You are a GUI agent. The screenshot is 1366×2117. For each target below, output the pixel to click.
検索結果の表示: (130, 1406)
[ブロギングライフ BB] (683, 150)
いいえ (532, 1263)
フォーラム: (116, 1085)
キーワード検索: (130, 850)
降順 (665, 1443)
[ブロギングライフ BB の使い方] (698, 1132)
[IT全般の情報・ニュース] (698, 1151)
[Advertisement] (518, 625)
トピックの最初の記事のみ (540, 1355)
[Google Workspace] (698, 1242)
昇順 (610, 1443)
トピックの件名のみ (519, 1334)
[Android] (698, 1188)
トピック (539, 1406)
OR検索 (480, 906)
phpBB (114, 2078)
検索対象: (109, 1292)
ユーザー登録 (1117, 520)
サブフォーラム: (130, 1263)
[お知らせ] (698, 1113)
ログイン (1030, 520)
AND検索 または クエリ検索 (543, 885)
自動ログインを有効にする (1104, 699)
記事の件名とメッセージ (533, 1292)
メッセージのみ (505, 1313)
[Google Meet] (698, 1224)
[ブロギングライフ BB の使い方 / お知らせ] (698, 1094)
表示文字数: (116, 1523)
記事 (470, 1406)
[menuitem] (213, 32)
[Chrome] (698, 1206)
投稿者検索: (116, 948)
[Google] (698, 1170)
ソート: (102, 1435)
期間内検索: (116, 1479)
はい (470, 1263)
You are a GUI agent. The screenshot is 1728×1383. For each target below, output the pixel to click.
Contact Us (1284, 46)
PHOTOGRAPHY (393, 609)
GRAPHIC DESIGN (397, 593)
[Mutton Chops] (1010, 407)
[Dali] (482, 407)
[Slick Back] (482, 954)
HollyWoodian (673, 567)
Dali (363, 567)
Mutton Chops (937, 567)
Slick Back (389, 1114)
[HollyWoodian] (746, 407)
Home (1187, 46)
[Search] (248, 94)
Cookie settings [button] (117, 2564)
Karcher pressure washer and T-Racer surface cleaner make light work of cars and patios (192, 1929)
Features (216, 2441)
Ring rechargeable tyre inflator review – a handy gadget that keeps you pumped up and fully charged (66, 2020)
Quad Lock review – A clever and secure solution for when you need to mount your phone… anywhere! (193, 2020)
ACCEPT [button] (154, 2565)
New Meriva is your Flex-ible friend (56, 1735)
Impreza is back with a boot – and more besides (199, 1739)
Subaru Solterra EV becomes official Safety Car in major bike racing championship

# [ABOUT THIS EXERCISE]
From the listing above, copy every line where the string "button" is found.

# [RESPONSE TO THE EXERCISE]
Cookie settings [button] (117, 2564)
ACCEPT [button] (154, 2565)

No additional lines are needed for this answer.